- Born: 1958 (age 66–67) California, USA

Academic background
- Education: Stanford (Ph.D.) UCLA (B.Sc.)
- Thesis: Assembly of the Proton-translocating ATPase of Escherichia Coli

Academic work
- Institutions: Michigan (2000–) UC Davis (1990–2000)
- Main interests: autophagy

= Daniel J. Klionsky =

American biochemist and molecular biologist

Daniel Jay Klionsky (born 1958) is an American biochemist and molecular biologist. He is the Alexander G. Ruthven Professor of Life Sciences and professor of molecular, cellular, and developmental biology at the University of Michigan. As a cell biologist, Klionsky pioneered the understanding of autophagy, the process by which cells break down to survive stress conditions such as starvation, and the role autophagy plays in cancer, neurodegenerative diseases, and other areas of human health.

==Early life and education==
Klionsky was born in 1958 in California. Although he enjoyed biology in high school, Klionsky enrolled at the University of California, Los Angeles while majoring in history. He eventually switched to biology and enrolled at Stanford University for his PhD. Upon completing his PhD, Klionsky accepted a Helen Hay Whitney postdoctoral fellowship at the California Institute of Technology.

==Career==
===UC Davis===
In 1990, Klionsky was appointed an assistant professor of Microbiology at the University of California, Davis. He was eventually promoted to the rank of associate professor where he led a research team to create a "superyeast" that grew twice as fast as normal yeast after being frozen, dehydrated, or during brewing. In 1997, he was named a full professor and accepted a Guggenheim Fellowship in the field of Molecular and Cellular Biology.

===Michigan===
Klionsky left UC Davis to accept a similar dual position at the University of Michigan's Department of Molecular, Cellular, and Developmental Biology and in the Department of Biochemistry in the Medical School in 2000. During the beginning of his tenure at Michigan, he received a 2003 Director's Award for Distinguished Teaching Scholars for his "aims to reform the introductory biology curriculum at the university by adapting techniques used by smaller colleges, including strategies that implement group learning exercises in lecture settings." Klionsky also moved to the Life Sciences Institute Department, where he was named the Alexander G. Ruthven Professor of Life Sciences in 2006.
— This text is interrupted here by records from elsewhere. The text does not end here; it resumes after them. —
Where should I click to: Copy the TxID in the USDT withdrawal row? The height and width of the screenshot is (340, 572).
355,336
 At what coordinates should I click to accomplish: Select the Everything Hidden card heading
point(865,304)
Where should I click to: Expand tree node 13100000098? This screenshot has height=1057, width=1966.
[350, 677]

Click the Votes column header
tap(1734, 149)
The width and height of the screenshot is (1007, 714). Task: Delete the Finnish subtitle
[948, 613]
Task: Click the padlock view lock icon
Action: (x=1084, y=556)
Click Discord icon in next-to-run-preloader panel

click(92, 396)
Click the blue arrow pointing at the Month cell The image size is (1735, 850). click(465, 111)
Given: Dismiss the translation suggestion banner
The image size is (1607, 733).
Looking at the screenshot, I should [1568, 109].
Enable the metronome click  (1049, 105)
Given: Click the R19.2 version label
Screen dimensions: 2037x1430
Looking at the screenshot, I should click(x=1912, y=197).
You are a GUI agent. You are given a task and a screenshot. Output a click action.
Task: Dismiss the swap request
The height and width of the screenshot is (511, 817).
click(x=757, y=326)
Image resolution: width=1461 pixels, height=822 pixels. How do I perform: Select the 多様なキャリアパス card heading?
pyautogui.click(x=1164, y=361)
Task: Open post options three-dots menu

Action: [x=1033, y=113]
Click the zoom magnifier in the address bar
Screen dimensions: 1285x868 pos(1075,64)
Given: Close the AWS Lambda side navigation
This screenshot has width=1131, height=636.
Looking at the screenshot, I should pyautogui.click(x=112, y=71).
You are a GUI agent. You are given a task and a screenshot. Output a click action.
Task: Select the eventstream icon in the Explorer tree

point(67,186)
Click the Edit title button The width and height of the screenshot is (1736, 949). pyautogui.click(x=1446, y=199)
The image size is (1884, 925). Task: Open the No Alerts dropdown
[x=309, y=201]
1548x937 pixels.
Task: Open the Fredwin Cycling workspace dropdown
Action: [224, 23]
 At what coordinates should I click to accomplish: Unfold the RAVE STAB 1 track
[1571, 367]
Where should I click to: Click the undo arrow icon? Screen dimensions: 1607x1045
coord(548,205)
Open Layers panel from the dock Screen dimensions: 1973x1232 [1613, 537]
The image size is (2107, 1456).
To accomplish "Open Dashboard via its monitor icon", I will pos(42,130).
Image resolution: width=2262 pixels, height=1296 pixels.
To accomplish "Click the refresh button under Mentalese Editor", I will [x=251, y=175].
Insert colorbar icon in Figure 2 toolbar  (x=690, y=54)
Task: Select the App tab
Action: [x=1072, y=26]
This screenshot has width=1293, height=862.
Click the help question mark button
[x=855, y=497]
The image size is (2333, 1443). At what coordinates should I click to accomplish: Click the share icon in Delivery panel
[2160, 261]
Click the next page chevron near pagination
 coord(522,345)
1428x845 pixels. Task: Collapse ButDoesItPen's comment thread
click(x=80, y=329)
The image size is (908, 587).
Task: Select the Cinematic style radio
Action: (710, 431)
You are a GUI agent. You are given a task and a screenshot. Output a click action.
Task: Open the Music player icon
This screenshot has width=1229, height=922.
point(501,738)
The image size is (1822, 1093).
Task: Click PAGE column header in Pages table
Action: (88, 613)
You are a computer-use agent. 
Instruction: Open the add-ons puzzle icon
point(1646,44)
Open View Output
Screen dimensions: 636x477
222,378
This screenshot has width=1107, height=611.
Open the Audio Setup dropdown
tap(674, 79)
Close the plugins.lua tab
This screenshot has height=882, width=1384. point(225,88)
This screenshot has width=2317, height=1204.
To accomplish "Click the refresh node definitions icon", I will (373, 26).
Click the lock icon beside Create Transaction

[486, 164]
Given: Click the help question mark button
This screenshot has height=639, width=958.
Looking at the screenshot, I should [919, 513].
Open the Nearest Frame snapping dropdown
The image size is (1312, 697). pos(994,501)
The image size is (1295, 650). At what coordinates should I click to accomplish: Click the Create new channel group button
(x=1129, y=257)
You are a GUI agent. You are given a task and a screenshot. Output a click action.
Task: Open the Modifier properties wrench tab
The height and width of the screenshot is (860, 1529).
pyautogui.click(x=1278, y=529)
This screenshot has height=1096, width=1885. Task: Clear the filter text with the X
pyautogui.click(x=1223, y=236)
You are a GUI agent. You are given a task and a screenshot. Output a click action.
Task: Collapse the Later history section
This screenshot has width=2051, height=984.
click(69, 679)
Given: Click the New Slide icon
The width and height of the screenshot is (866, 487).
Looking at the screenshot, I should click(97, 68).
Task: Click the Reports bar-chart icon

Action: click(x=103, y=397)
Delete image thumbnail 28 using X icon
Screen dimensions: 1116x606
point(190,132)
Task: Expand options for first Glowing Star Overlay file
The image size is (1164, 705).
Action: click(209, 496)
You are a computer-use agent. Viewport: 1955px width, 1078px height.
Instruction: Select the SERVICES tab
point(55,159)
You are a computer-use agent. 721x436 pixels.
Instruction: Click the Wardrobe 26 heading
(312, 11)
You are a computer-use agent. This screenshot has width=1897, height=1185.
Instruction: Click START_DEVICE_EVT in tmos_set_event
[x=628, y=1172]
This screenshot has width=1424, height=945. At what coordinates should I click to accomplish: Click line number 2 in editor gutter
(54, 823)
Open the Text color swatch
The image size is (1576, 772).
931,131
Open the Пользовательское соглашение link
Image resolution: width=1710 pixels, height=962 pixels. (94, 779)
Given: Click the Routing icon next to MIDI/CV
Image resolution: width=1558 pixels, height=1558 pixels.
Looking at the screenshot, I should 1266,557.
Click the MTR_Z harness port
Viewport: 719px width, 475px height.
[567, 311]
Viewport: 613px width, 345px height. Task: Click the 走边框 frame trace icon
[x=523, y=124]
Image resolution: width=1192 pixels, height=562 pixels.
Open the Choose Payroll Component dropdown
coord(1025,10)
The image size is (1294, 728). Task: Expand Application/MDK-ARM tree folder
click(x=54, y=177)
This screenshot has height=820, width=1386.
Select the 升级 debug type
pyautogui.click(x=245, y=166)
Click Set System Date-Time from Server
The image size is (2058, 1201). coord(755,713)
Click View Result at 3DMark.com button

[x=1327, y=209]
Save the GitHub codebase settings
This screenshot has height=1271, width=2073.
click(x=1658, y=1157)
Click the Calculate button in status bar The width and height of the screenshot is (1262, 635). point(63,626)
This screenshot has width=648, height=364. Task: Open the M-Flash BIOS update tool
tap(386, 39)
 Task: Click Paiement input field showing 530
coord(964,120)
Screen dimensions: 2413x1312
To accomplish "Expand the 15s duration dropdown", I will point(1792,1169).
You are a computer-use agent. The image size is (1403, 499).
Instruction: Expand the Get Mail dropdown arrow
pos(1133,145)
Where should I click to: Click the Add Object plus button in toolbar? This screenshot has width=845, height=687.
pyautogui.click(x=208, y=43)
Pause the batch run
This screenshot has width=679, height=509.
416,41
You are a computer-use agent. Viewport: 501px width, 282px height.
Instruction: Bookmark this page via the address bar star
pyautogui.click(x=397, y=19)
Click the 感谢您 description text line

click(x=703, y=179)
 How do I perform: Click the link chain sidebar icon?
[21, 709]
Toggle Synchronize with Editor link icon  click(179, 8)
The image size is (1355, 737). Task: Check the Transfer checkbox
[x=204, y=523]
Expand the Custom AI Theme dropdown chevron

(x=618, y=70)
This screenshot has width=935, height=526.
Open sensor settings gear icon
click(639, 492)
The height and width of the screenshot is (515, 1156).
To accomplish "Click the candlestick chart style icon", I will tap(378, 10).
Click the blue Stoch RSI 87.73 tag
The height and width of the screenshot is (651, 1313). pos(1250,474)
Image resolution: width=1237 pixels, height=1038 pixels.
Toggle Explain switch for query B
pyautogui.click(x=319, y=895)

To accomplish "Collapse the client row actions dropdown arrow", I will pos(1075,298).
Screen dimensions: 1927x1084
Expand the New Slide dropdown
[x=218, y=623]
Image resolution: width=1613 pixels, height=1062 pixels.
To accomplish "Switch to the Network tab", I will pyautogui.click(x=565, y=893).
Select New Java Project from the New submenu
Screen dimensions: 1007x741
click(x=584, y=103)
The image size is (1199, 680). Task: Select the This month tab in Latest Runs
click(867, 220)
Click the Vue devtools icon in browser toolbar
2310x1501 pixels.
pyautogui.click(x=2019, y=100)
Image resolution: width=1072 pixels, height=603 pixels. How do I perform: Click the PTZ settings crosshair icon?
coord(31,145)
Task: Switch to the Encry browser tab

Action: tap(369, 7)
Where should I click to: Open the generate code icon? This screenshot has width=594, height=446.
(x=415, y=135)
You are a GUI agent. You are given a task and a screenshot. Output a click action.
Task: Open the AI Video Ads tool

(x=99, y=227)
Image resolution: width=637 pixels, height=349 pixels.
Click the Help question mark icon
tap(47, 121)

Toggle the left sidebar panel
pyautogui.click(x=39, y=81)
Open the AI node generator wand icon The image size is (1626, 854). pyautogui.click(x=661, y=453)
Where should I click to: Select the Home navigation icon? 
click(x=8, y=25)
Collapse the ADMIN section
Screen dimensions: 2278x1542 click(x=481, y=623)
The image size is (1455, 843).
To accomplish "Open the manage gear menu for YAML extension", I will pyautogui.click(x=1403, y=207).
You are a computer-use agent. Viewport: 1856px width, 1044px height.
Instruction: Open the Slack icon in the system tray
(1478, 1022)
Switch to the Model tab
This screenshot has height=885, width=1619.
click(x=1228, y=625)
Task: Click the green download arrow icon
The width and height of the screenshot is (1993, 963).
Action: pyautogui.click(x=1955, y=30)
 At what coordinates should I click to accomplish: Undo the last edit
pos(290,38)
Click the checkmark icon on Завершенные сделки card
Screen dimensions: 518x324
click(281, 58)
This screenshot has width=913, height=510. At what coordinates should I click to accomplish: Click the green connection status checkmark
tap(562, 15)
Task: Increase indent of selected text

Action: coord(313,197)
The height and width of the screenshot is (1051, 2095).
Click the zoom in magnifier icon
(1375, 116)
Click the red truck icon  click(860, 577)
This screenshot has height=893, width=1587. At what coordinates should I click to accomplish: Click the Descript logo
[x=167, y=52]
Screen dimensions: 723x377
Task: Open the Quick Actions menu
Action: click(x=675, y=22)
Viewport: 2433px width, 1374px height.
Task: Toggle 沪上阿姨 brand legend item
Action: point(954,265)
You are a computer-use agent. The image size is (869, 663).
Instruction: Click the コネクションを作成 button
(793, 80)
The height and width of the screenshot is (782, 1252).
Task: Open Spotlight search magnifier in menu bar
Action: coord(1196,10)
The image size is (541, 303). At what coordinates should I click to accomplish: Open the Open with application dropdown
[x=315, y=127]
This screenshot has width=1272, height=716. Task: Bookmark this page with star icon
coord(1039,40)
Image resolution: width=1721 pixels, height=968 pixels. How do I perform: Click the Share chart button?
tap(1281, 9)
During his tenure at Michigan, Klionsky became "renowned for his pioneering contributions to the understanding of autophagy, the process by which cells break down to survive stress conditions such as starvation, and the role autophagy plays in cancer, neurodegenerative diseases and other areas of human health." As a result, Klionsky was singled out by Thomson Reuters as a future Nobel Laureate. He was later awarded the 2015 van Deenan Medal from the Institute of Biomembranes at Utrecht University in the Netherlands for being "a leading scientist in biomembrane research." Following this, he was recognized with a University of Michigan Distinguished Faculty Achievement Award and was elected to the American Academy of Arts and Sciences. In 2019, Klionsky was the recipient of an honorary degree from the University of Bordeaux.

During the COVID-19 pandemic, Klionsky wrote Highlights in the fight against COVID-19: does autophagy play a role in SARS-CoV-2 infection? with Elizabeth Delorme-Axford. He also proposed that autophagy could be a link between SARS-CoV-2 and cancer.